TASK REQUIREMENTS
Copy out every line of the records where the string "input" occurs.

------ DATA TO PROCESS

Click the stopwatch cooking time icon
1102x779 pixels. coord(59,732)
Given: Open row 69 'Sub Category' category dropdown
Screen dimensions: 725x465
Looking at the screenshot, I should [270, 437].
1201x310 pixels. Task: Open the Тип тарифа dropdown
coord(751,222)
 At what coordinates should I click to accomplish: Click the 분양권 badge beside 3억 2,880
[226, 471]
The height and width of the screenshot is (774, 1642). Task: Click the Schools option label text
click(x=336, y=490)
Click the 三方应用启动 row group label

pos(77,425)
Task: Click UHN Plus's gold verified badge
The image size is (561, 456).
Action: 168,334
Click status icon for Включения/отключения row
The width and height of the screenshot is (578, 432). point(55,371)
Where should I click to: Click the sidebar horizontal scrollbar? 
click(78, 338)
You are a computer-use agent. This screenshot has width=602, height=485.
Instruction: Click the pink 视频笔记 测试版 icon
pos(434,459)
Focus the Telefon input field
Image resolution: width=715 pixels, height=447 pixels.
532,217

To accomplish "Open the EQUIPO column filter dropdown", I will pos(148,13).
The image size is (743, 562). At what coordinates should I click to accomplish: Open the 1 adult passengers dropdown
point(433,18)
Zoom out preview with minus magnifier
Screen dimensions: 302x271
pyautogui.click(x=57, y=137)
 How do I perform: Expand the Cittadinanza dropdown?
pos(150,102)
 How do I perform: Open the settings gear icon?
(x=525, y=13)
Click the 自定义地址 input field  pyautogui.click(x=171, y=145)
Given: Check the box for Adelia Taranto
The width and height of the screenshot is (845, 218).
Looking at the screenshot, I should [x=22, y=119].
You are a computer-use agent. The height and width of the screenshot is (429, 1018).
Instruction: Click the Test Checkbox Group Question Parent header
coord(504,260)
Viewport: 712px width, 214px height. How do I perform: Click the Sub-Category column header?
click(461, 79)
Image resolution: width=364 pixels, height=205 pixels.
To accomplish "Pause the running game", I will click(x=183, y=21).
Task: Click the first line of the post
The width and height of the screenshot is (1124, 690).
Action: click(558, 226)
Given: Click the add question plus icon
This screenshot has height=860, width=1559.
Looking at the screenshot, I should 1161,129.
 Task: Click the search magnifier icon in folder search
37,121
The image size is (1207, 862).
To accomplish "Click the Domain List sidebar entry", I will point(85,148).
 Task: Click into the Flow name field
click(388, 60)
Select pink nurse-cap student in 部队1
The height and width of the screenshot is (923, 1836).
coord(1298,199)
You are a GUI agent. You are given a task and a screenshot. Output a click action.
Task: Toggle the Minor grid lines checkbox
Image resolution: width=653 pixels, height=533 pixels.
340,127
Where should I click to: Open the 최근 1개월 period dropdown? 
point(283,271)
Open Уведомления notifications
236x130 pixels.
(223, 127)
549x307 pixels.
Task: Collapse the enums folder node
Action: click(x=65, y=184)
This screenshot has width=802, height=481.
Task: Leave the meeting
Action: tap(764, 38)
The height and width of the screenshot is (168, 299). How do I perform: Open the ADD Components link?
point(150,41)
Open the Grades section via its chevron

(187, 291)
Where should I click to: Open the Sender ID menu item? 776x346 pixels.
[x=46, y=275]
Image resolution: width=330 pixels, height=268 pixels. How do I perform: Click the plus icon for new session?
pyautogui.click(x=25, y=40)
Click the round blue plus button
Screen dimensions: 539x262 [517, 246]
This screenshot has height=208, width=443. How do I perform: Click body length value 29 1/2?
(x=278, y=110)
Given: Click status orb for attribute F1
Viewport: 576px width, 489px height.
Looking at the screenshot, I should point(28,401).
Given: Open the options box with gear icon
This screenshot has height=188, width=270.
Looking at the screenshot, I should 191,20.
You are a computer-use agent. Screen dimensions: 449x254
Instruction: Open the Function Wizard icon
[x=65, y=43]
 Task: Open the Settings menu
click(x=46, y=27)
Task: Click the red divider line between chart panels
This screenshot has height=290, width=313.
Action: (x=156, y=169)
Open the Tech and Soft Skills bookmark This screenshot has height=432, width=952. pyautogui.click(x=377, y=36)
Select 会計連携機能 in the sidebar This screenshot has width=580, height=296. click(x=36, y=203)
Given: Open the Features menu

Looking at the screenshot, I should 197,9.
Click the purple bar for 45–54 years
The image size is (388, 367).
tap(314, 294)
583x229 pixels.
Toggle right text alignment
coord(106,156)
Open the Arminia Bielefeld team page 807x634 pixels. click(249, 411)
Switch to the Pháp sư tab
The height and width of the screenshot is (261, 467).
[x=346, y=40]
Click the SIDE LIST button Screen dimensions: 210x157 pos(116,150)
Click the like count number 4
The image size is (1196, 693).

------------

REPLY TO THE EXERCISE
Focus the Telefon input field
Click the 自定义地址 input field  pyautogui.click(x=171, y=145)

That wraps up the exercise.